*** Opening of EXTRACTED ENTRIES ***
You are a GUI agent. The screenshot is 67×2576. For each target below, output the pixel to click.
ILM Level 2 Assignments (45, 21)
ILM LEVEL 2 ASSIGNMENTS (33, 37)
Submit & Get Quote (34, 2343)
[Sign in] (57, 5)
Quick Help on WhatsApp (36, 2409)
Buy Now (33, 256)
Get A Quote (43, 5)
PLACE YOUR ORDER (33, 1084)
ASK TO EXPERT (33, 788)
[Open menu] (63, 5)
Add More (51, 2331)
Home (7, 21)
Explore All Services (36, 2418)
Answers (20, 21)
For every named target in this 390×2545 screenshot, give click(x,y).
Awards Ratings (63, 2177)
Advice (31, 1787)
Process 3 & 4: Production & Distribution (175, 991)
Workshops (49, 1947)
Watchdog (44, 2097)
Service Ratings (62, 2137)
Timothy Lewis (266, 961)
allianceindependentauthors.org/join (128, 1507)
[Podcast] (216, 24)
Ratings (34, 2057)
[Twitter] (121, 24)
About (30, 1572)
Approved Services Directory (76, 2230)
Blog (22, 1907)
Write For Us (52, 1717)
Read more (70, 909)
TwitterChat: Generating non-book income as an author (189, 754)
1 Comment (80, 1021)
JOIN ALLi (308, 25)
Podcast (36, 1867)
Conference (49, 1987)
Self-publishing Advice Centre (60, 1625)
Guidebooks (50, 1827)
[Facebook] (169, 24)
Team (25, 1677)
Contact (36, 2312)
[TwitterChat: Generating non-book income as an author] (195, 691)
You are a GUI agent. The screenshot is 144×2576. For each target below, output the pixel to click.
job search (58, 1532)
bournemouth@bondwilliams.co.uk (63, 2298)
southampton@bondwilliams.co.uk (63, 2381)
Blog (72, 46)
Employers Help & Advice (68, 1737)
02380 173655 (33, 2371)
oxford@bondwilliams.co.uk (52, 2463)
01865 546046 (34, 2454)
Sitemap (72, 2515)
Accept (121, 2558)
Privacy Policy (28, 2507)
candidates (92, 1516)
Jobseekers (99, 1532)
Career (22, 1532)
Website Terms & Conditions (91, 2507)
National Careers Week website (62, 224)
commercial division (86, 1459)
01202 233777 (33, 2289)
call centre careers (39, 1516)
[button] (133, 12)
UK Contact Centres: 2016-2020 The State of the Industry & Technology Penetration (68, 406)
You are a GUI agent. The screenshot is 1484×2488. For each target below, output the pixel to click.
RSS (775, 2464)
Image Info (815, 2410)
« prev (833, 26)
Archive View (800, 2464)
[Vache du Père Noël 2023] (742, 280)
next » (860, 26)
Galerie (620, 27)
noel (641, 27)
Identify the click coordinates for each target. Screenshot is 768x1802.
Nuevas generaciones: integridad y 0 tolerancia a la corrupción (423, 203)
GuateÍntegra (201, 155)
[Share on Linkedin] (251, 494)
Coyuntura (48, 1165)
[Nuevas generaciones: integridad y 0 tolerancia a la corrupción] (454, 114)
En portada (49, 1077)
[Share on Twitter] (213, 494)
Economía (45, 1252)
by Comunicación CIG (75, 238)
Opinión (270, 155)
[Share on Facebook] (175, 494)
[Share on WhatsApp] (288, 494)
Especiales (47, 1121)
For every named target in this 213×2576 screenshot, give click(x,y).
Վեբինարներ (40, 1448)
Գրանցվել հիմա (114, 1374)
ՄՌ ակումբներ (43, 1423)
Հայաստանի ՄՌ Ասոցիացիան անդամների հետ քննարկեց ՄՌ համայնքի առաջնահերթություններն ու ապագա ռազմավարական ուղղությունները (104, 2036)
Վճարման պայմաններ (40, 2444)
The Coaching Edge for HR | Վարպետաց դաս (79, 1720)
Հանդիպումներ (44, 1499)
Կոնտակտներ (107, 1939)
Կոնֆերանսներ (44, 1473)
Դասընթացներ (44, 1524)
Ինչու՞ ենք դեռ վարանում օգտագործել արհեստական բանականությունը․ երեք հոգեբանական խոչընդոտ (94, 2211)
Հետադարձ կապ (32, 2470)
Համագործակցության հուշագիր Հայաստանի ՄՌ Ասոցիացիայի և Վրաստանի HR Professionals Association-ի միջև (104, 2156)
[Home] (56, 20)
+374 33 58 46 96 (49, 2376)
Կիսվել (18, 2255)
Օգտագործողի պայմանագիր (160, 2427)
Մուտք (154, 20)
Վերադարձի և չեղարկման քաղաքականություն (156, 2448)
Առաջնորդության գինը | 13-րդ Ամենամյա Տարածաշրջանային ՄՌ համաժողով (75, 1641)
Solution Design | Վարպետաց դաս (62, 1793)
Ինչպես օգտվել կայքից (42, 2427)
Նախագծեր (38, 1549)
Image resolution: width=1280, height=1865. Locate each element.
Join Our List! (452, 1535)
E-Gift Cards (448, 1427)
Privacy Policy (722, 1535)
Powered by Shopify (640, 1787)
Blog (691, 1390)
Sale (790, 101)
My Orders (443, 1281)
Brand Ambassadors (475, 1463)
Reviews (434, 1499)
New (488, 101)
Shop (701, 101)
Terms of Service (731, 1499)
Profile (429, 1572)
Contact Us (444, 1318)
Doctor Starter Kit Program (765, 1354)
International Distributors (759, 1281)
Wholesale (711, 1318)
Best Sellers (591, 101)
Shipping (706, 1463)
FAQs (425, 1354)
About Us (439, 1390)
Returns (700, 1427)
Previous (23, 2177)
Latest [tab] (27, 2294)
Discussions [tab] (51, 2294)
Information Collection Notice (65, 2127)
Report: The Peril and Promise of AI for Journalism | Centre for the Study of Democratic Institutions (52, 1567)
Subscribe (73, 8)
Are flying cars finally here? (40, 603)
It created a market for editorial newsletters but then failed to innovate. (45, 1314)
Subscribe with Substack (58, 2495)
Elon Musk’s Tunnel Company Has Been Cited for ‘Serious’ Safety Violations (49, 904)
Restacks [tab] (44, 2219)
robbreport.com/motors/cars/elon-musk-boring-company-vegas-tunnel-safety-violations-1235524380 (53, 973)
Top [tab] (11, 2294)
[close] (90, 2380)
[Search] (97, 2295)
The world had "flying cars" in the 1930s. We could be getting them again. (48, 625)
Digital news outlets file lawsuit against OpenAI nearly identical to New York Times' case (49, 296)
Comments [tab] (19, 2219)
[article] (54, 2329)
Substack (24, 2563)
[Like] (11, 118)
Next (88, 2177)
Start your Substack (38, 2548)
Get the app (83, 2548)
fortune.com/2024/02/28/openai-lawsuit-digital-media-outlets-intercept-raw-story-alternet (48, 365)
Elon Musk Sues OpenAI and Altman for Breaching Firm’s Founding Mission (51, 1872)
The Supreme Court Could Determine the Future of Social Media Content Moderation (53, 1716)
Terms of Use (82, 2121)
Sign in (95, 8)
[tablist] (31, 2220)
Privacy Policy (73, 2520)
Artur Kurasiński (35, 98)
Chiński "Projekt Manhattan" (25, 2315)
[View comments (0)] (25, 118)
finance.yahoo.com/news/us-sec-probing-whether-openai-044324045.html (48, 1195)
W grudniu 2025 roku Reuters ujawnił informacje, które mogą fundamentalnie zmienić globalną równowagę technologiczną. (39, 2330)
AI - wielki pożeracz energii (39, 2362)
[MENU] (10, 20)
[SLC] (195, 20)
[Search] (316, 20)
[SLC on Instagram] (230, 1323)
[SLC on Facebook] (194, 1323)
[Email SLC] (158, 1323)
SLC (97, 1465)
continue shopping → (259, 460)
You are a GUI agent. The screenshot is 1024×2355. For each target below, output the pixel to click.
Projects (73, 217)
*** Close of EXTRACTED ENTRIES ***
WORK REQUEST: Give back, unchanged, the run of lines in the listing above that begins at the line containing "[Twitter] (121, 24)" and ends at the line containing "En portada (49, 1077)", both included.

REPLY TO THE TASK:
[Twitter] (121, 24)
About (30, 1572)
Approved Services Directory (76, 2230)
Blog (22, 1907)
Write For Us (52, 1717)
Read more (70, 909)
TwitterChat: Generating non-book income as an author (189, 754)
1 Comment (80, 1021)
JOIN ALLi (308, 25)
Podcast (36, 1867)
Conference (49, 1987)
Self-publishing Advice Centre (60, 1625)
Guidebooks (50, 1827)
[Facebook] (169, 24)
Team (25, 1677)
Contact (36, 2312)
[TwitterChat: Generating non-book income as an author] (195, 691)
You are a GUI agent. The screenshot is 144×2576. For each target below, output the pixel to click.
job search (58, 1532)
bournemouth@bondwilliams.co.uk (63, 2298)
southampton@bondwilliams.co.uk (63, 2381)
Blog (72, 46)
Employers Help & Advice (68, 1737)
02380 173655 (33, 2371)
oxford@bondwilliams.co.uk (52, 2463)
01865 546046 (34, 2454)
Sitemap (72, 2515)
Accept (121, 2558)
Privacy Policy (28, 2507)
candidates (92, 1516)
Jobseekers (99, 1532)
Career (22, 1532)
Website Terms & Conditions (91, 2507)
National Careers Week website (62, 224)
commercial division (86, 1459)
01202 233777 (33, 2289)
call centre careers (39, 1516)
[button] (133, 12)
UK Contact Centres: 2016-2020 The State of the Industry & Technology Penetration (68, 406)
You are a GUI agent. The screenshot is 1484×2488. For each target below, output the pixel to click.
RSS (775, 2464)
Image Info (815, 2410)
« prev (833, 26)
Archive View (800, 2464)
[Vache du Père Noël 2023] (742, 280)
next » (860, 26)
Galerie (620, 27)
noel (641, 27)
Identify the click coordinates for each target. Screenshot is 768x1802.
Nuevas generaciones: integridad y 0 tolerancia a la corrupción (423, 203)
GuateÍntegra (201, 155)
[Share on Linkedin] (251, 494)
Coyuntura (48, 1165)
[Nuevas generaciones: integridad y 0 tolerancia a la corrupción] (454, 114)
En portada (49, 1077)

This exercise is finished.